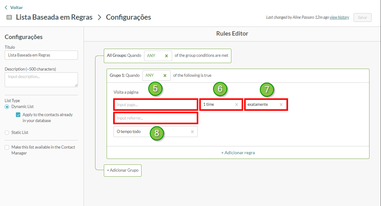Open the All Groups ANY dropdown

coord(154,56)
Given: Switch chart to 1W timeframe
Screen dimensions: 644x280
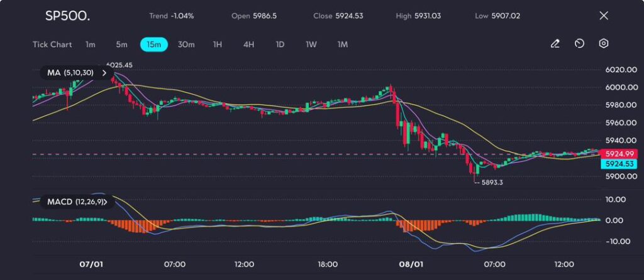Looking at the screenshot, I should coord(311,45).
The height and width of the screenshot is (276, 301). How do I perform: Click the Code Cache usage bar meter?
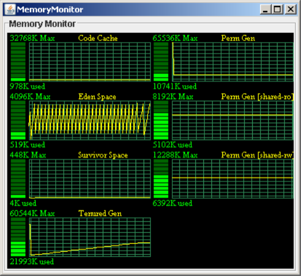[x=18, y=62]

* * *

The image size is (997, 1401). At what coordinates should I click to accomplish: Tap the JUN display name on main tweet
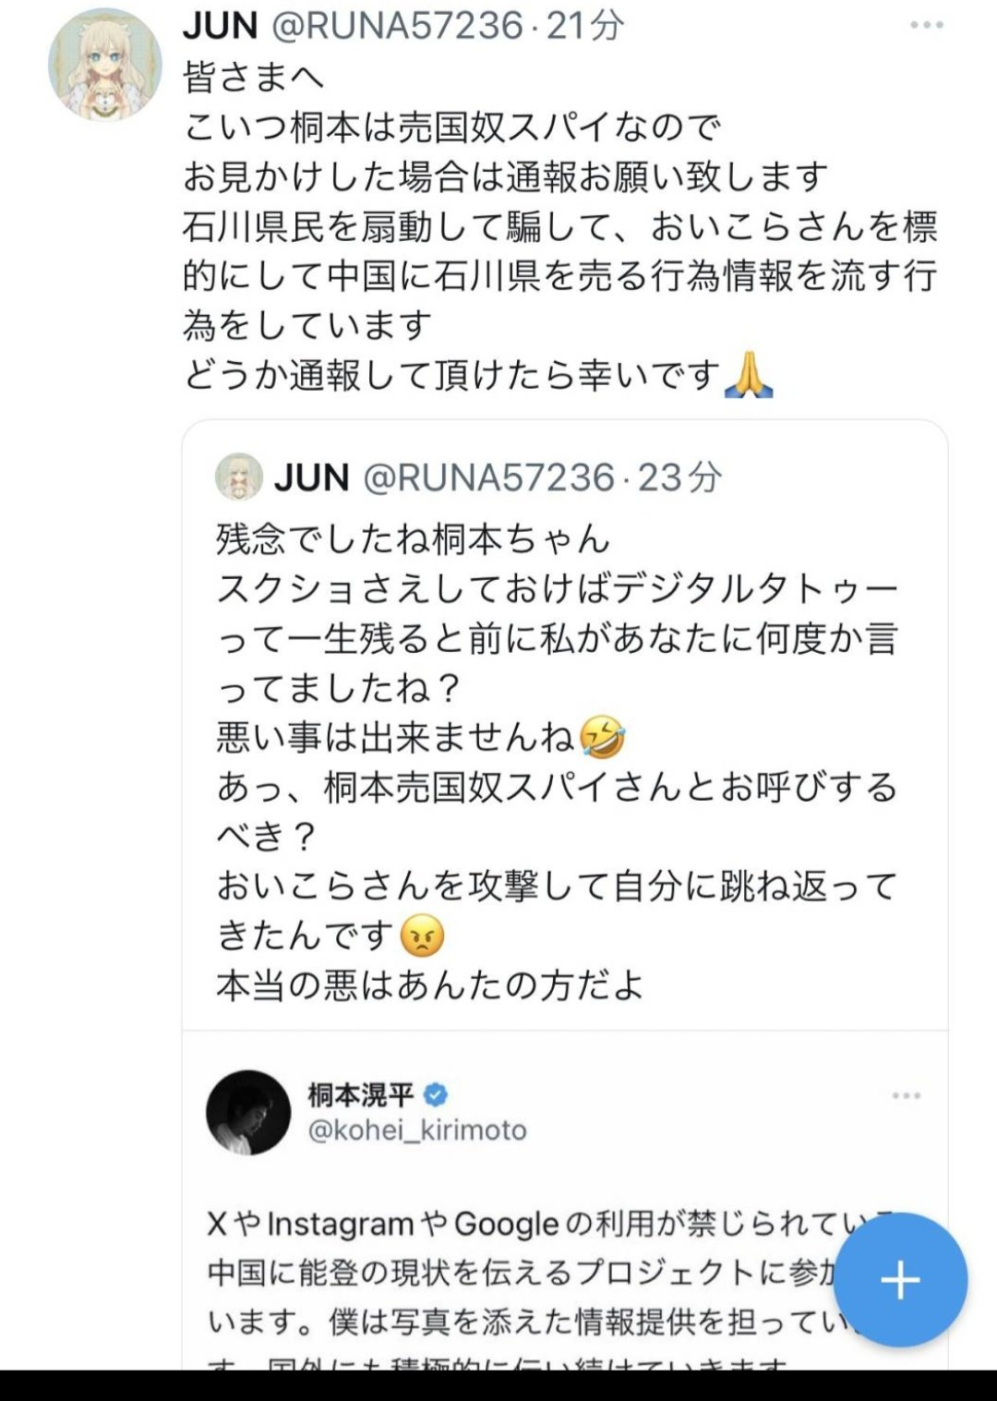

◆ **What is required**
Please reproduce everything in the data from the line containing "Open the All Groups ANY dropdown" down to the line containing "[x=18, y=62]", including both of those lines. Leave the pictures out.

◆ **Result for this exercise**
Open the All Groups ANY dropdown

coord(154,56)
Given: Switch chart to 1W timeframe
Screen dimensions: 644x280
Looking at the screenshot, I should coord(311,45).
The height and width of the screenshot is (276, 301). How do I perform: Click the Code Cache usage bar meter?
[x=18, y=62]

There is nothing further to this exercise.